The spectroscopic parameters confirm that an important charge transfer occurs in the electronic transition. It is well known that in a case of unsymmetrical dyes the lowest energy transition involves strongly delocalized HOMO and LUMO orbitals. For these dyes, the HOMO and LUMO orbitals are mainly localized on amine and benzothiazole fragment, respectively. The results obtained are in good agreement with those reported for similar hemicyanine dyes [25]. This highlights a charge transfer character in agreement with the push–pull character of this structure.

It should be noted that no direct relationships were found with the empirical solvatochromic scales evidencing a behavior more complex than that recently encountered in other push–pull systems [26].

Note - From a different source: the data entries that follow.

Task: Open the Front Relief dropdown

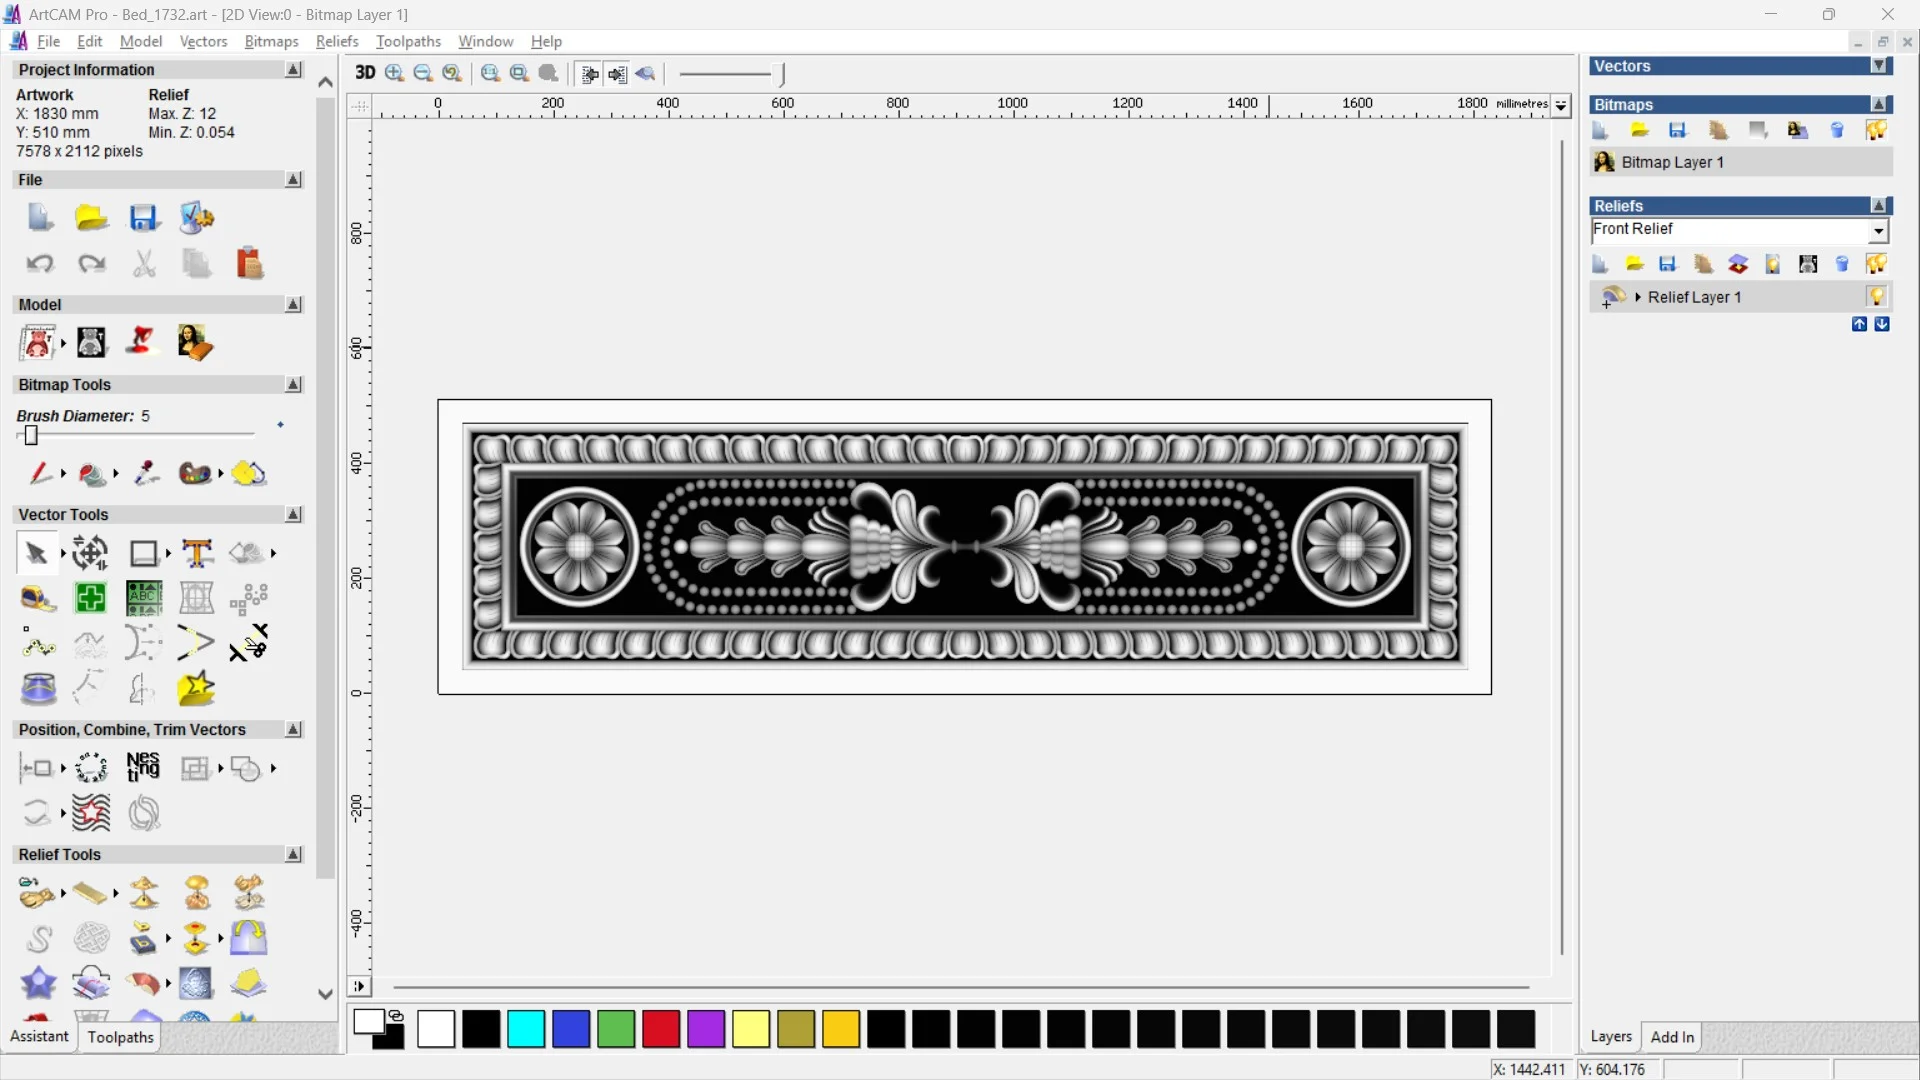Action: (1878, 231)
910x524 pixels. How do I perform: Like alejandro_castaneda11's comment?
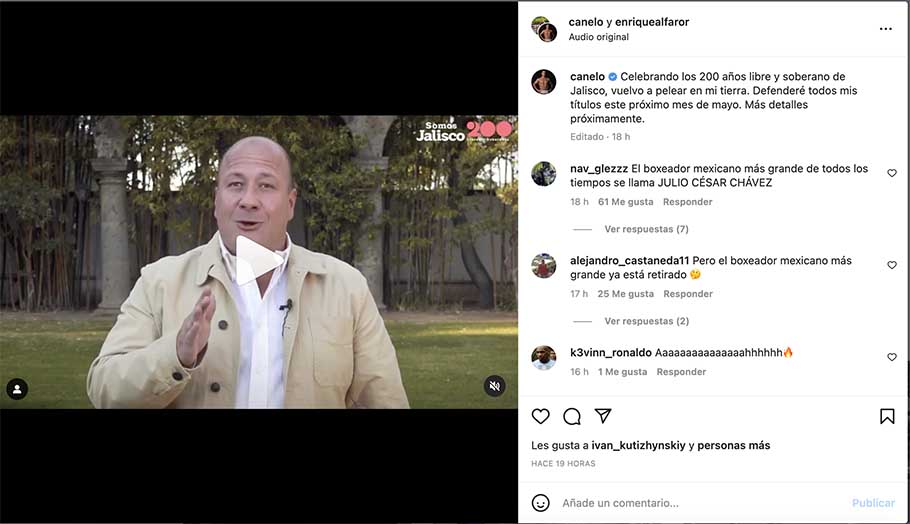[892, 265]
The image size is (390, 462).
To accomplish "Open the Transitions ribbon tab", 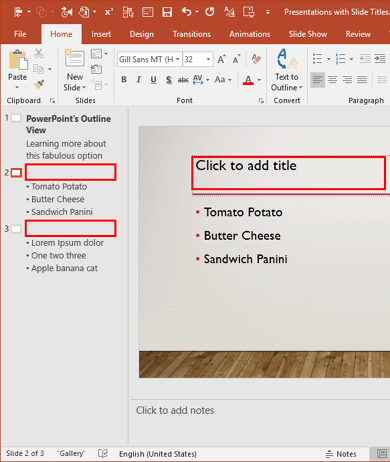I will point(192,34).
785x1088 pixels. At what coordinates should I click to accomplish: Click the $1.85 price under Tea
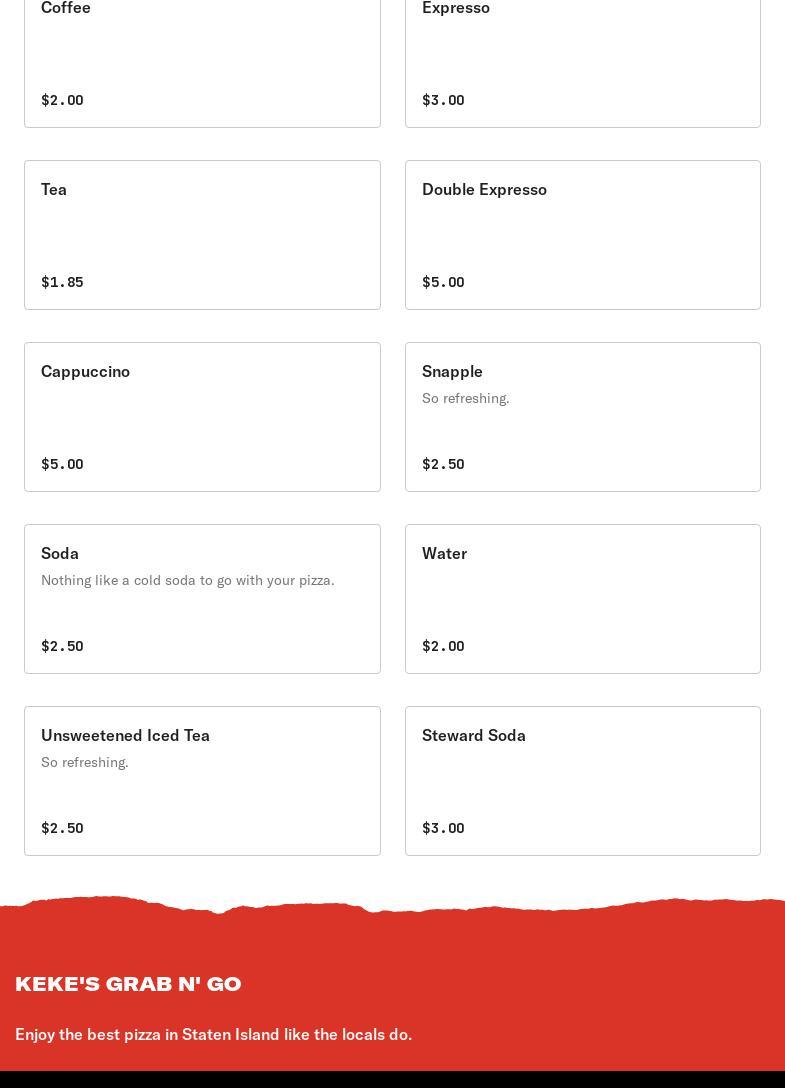[62, 282]
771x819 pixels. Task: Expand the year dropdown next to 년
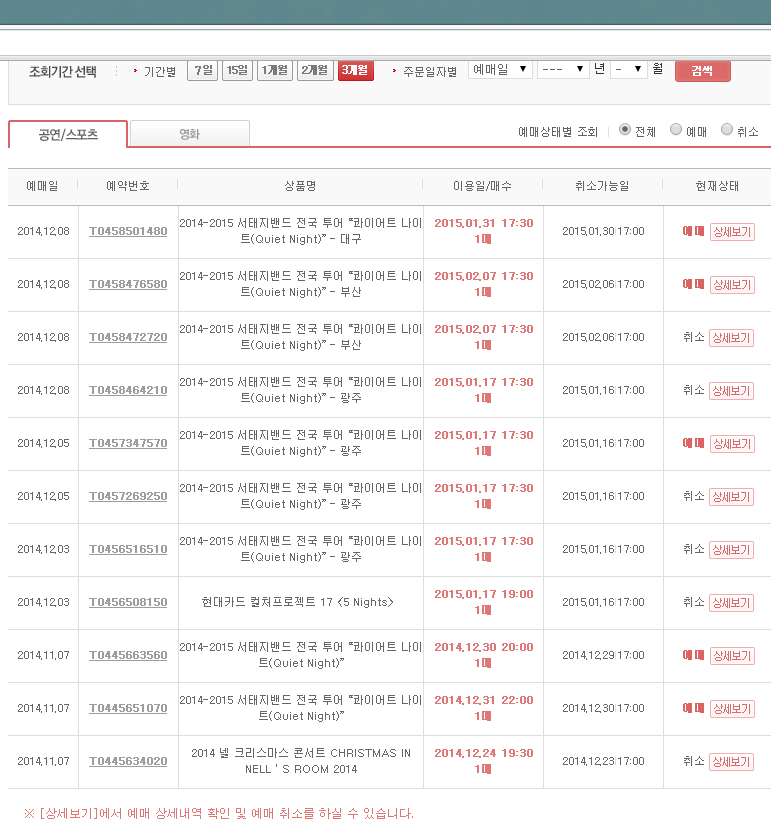pos(563,70)
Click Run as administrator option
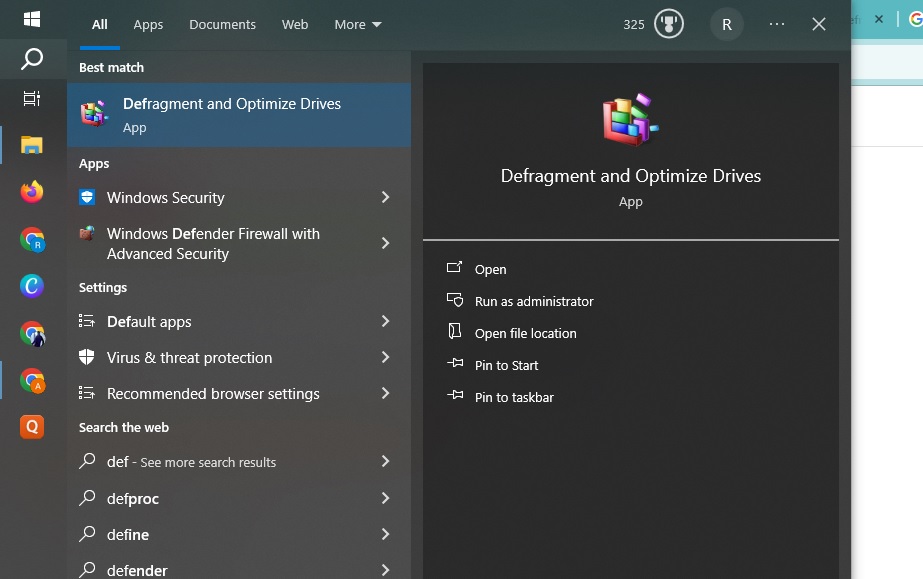This screenshot has width=923, height=579. (x=533, y=301)
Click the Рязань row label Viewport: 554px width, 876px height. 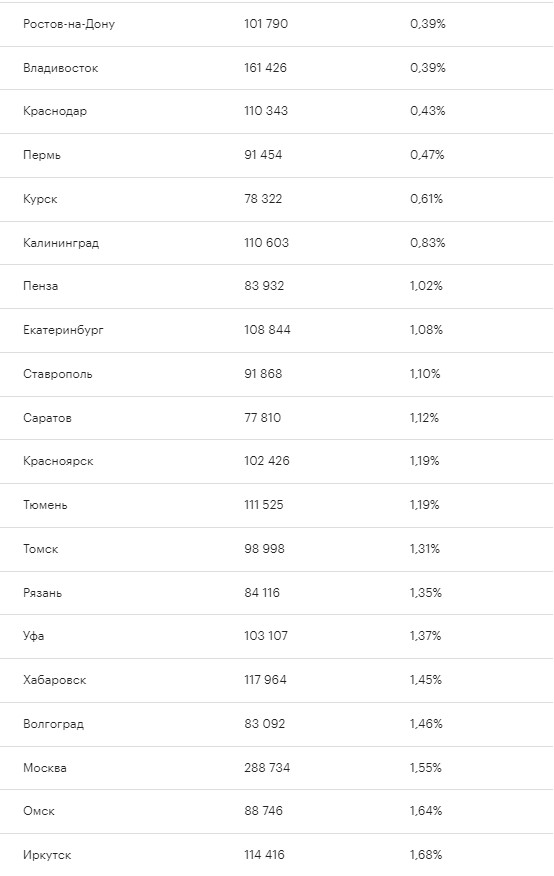coord(42,593)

Free radical polymerization

Two-component photoinitiating systems

The photoinitiating systems composed of hemicyanine dyes (NS1, NS2, NS3, and NS4) as photosensitizer with various co-initiators (borate salts) (structures given in Scheme 1) were used for the initiation of free radical polymerization. The polymerization solution consisted of sensitizer as borate salts with concentration in the range from 1.0 × 10−4 M to 7.5 × 10−3 M. The polymerization process was initiated by irradiation at 514 nm. As it was shown above, at this wavelength only sensitizer absorbs the light.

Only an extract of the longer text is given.